Saved data entries:
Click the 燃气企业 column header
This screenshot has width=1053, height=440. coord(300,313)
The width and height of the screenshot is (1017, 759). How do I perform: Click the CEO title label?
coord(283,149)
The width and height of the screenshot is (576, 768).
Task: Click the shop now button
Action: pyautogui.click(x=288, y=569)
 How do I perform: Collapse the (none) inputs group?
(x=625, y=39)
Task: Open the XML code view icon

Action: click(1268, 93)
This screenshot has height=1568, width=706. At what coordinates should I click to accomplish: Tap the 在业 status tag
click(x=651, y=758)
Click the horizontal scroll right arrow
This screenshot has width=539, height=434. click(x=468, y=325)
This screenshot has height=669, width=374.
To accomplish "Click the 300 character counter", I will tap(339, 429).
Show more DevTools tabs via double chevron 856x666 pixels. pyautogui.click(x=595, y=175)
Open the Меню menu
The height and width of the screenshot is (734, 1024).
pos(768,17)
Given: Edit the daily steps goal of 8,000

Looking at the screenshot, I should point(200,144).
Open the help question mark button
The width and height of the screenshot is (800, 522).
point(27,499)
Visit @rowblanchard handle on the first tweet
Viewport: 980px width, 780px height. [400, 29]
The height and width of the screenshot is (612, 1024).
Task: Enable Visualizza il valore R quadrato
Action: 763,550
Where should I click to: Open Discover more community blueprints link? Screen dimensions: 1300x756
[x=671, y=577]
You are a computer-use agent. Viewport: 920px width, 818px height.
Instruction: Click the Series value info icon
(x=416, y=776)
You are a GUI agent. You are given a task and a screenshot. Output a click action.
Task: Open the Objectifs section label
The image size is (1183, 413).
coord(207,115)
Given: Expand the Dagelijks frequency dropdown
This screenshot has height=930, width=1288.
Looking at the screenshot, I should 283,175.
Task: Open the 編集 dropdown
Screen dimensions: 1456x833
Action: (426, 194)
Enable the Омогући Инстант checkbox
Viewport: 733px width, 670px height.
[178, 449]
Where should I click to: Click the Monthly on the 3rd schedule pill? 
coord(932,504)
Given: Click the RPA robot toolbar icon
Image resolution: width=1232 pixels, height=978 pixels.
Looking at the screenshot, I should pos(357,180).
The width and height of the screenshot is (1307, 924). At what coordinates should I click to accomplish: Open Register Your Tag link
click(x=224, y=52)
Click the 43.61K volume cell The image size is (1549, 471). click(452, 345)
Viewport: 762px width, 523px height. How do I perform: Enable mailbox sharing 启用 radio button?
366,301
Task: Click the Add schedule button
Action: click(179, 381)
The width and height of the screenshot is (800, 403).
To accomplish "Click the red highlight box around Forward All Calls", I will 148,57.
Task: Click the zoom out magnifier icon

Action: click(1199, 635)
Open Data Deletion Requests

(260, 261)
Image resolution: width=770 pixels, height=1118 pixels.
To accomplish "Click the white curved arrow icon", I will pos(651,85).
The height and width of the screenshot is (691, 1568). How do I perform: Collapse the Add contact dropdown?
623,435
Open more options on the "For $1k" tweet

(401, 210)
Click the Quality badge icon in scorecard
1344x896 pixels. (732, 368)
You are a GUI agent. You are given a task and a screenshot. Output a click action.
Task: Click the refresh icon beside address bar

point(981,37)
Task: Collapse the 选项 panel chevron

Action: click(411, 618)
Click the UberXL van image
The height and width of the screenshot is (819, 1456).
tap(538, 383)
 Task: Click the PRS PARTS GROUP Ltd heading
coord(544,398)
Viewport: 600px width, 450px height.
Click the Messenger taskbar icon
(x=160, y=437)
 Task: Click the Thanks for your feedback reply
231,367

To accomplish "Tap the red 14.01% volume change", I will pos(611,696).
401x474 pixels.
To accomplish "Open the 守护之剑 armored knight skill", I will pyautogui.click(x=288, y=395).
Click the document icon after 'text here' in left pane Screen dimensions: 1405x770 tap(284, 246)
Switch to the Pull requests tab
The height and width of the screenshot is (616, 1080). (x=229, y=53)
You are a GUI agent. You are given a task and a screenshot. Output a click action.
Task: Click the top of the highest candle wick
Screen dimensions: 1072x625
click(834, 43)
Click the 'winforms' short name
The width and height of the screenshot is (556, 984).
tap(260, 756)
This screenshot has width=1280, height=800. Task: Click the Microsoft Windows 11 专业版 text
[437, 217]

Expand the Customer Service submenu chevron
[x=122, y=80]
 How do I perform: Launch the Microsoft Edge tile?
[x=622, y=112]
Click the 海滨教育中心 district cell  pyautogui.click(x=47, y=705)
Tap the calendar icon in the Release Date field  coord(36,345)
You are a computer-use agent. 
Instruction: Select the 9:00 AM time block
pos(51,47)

Work instructions:
Go through the entries and return each line where the word "volume" occurs.

Response to this task:
Click the 43.61K volume cell The image size is (1549, 471). click(452, 345)
To accomplish "Tap the red 14.01% volume change", I will pos(611,696).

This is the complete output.